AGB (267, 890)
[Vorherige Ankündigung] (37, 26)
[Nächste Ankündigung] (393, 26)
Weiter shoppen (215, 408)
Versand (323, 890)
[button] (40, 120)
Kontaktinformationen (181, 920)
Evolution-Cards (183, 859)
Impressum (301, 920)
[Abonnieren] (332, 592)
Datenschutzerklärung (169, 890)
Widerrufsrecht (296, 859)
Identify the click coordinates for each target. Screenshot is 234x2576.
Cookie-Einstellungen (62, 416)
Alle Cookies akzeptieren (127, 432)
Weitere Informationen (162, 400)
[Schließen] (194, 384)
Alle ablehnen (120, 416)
----
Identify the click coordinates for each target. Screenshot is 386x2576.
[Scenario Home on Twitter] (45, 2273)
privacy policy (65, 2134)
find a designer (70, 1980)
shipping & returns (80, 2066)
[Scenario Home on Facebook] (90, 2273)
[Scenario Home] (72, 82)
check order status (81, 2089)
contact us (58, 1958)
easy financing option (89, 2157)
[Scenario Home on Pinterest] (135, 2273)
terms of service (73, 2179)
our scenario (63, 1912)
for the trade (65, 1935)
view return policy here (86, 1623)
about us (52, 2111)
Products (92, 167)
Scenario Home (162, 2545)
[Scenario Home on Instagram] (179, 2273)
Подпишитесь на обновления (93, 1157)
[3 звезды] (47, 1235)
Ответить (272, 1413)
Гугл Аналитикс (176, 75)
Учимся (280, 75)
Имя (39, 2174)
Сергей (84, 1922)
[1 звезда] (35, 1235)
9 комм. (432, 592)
----
== WHAT IS NEEDED ==
Please find each line in the records above that holds the word "Screenshot", and copy it.

== PROBLEM SOLUTION ==
Identify the click coordinates for each target. Screenshot is 234x2576.
Identify the click coordinates for each target. Screenshot is 386x2576.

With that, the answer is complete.